Work item →
Gather the lines below that include the string "height", copying each in full.

[Saved data entries]
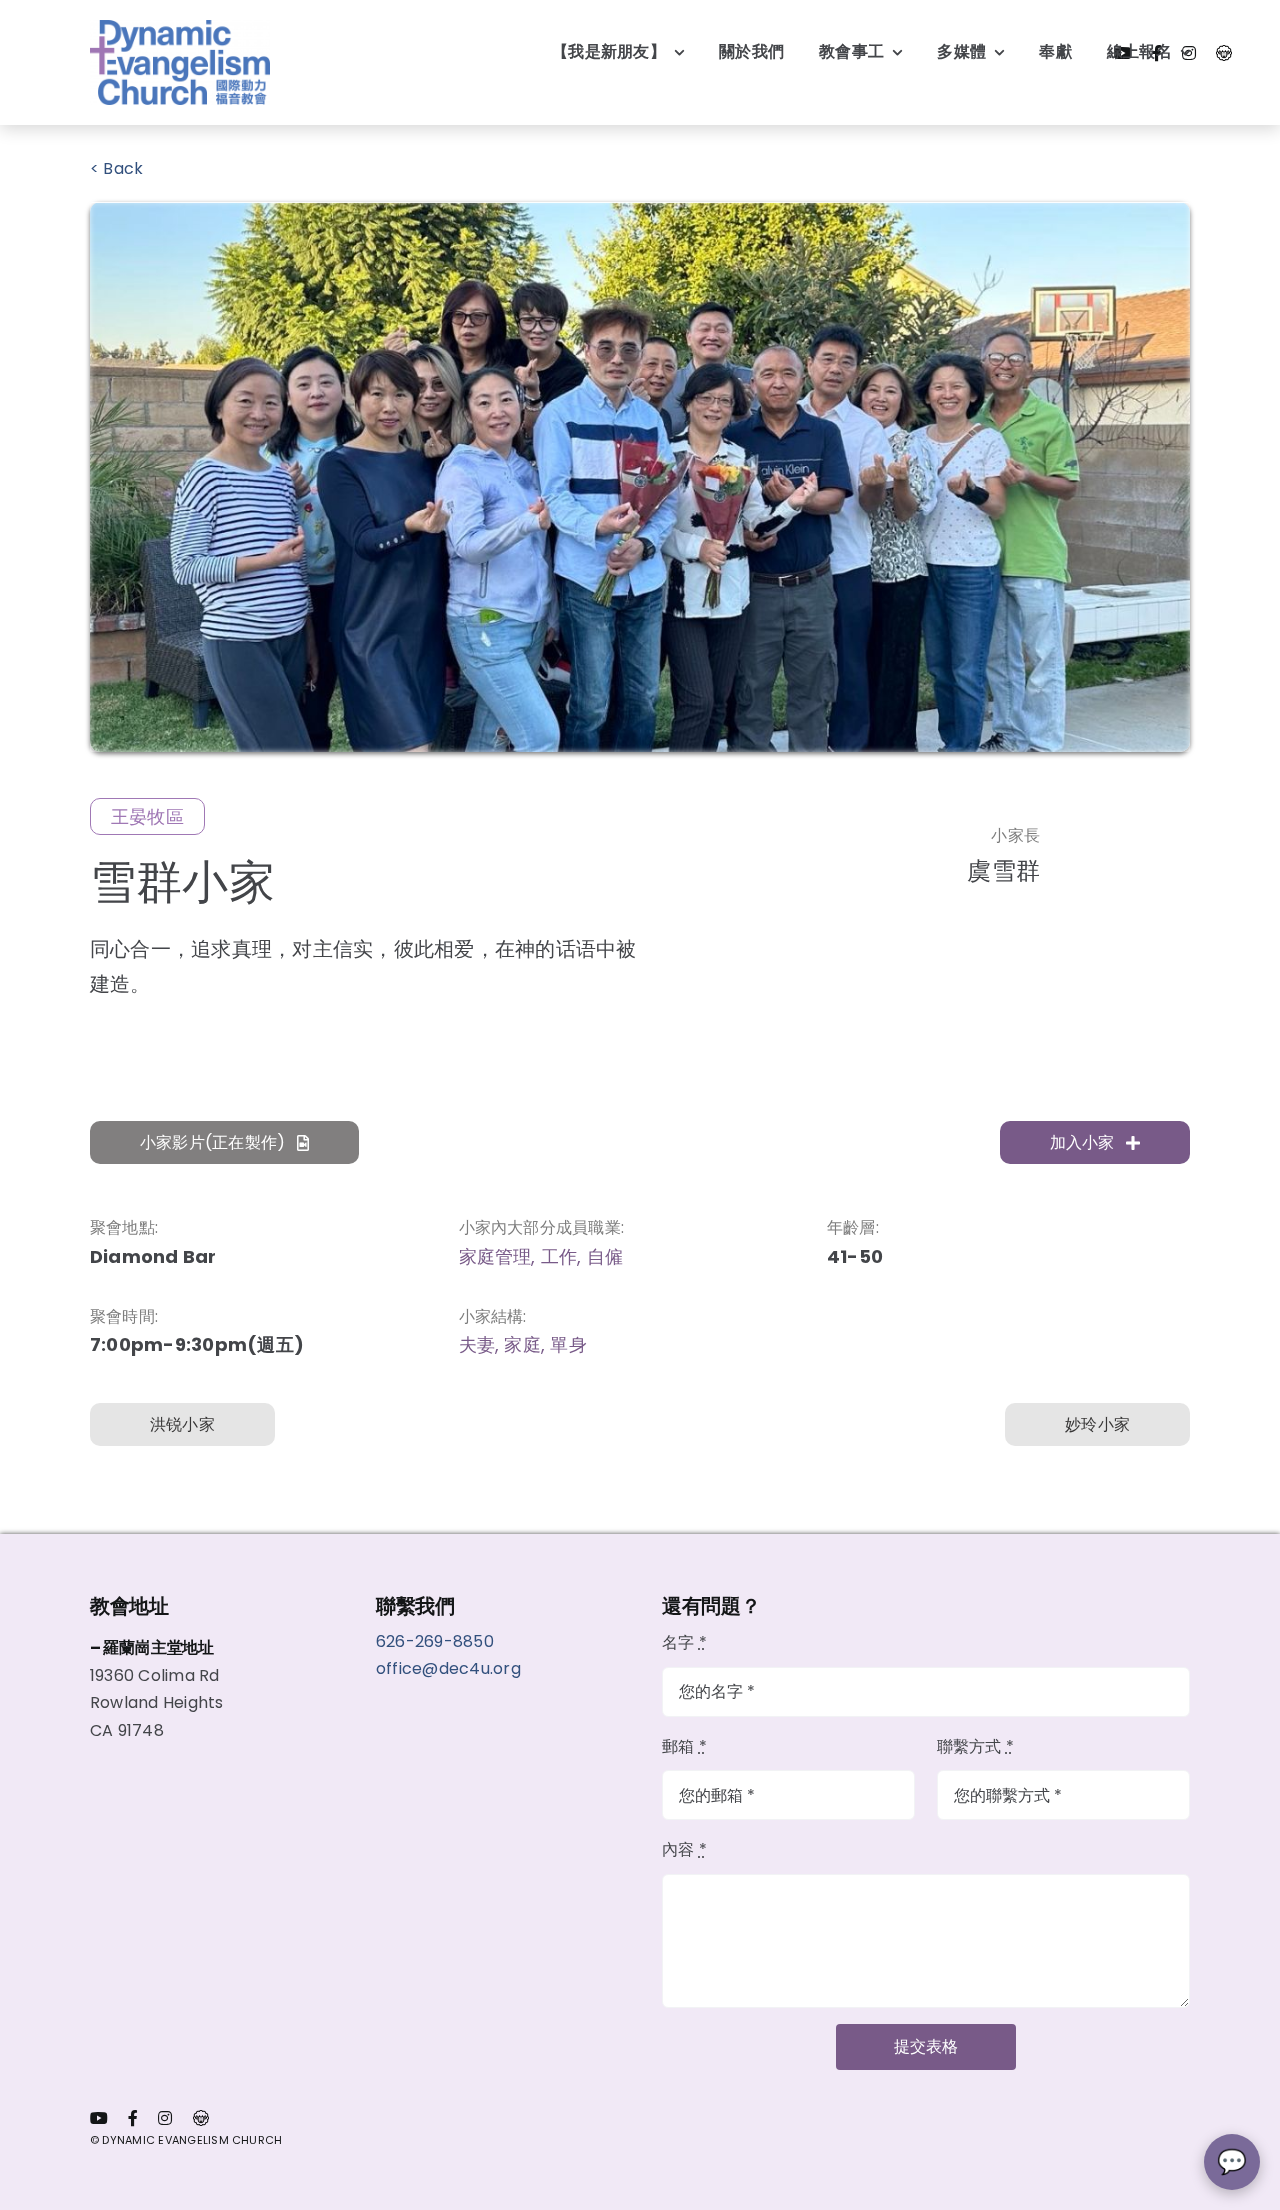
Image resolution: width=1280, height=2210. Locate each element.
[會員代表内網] (1224, 53)
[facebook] (133, 2118)
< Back (116, 168)
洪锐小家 (182, 1424)
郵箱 (684, 1746)
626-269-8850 (437, 1641)
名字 (684, 1642)
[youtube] (99, 2118)
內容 (684, 1849)
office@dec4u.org (448, 1668)
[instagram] (165, 2118)
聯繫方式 (975, 1746)
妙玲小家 (1097, 1424)
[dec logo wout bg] (180, 27)
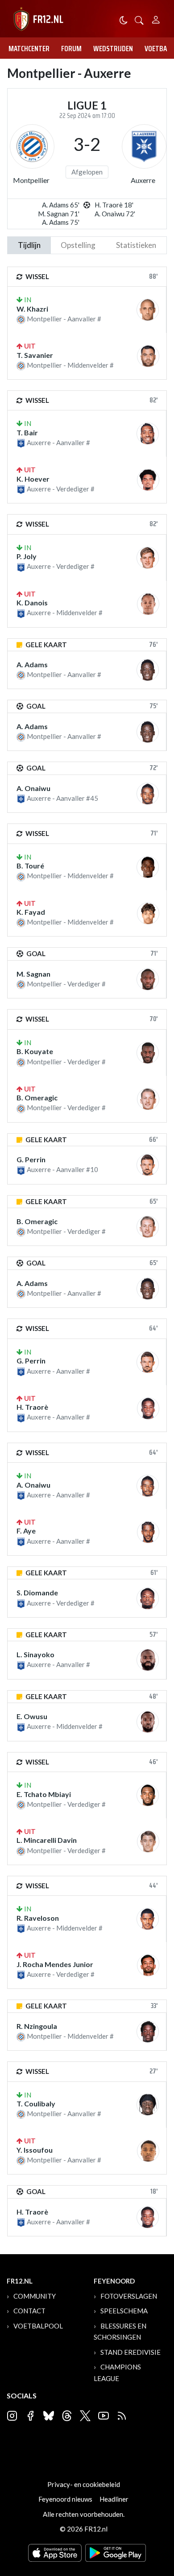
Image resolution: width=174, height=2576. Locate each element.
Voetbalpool (38, 2326)
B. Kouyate (35, 1051)
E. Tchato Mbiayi (44, 1794)
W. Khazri (32, 308)
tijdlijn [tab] (29, 245)
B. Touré (30, 865)
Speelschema (124, 2311)
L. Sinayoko (35, 1654)
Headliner (113, 2499)
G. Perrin (31, 1159)
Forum (71, 48)
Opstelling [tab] (78, 245)
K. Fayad (31, 912)
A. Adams (32, 664)
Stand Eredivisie (130, 2352)
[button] (139, 19)
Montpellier (31, 180)
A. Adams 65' (60, 205)
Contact (29, 2311)
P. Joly (27, 556)
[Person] (156, 18)
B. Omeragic (37, 1097)
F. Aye (26, 1530)
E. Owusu (32, 1716)
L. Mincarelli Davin (47, 1840)
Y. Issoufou (35, 2150)
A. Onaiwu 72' (115, 214)
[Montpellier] (32, 146)
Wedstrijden (113, 48)
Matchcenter (29, 48)
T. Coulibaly (36, 2103)
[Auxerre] (144, 146)
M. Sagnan (33, 974)
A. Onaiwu (33, 788)
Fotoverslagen (128, 2296)
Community (34, 2296)
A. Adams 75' (60, 222)
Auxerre (143, 180)
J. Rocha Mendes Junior (55, 1964)
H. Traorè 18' (114, 205)
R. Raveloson (38, 1918)
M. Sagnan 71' (58, 214)
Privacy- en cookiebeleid (83, 2484)
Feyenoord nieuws (65, 2499)
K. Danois (32, 602)
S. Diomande (37, 1592)
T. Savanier (35, 355)
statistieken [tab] (136, 245)
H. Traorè (32, 1407)
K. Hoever (33, 479)
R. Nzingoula (37, 2026)
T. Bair (27, 432)
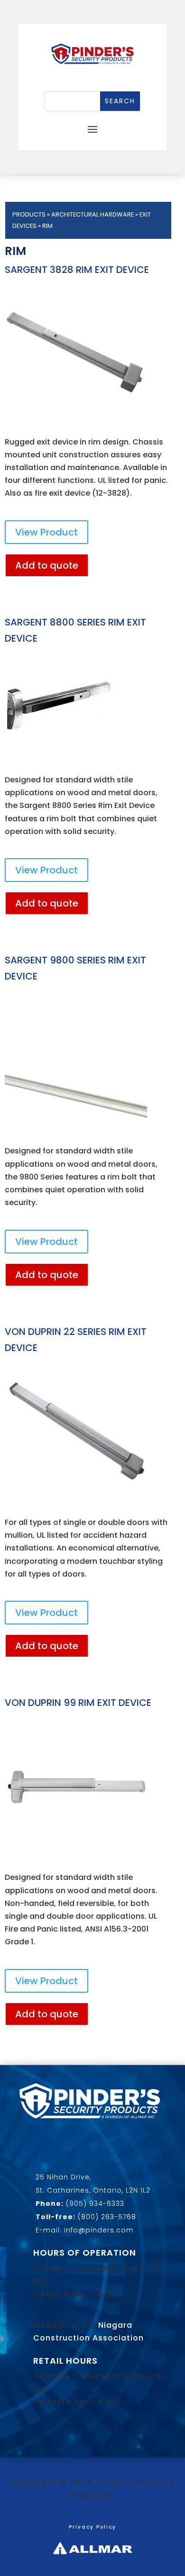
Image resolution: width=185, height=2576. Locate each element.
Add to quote (46, 565)
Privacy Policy (92, 2527)
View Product (46, 532)
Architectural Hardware (92, 214)
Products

Expected answer →
Image resolution: width=1280, height=2210. Locate each element.
Image resolution: width=174, height=2576. Locate each element.
Image resolution: width=185, height=2576. Locate each element.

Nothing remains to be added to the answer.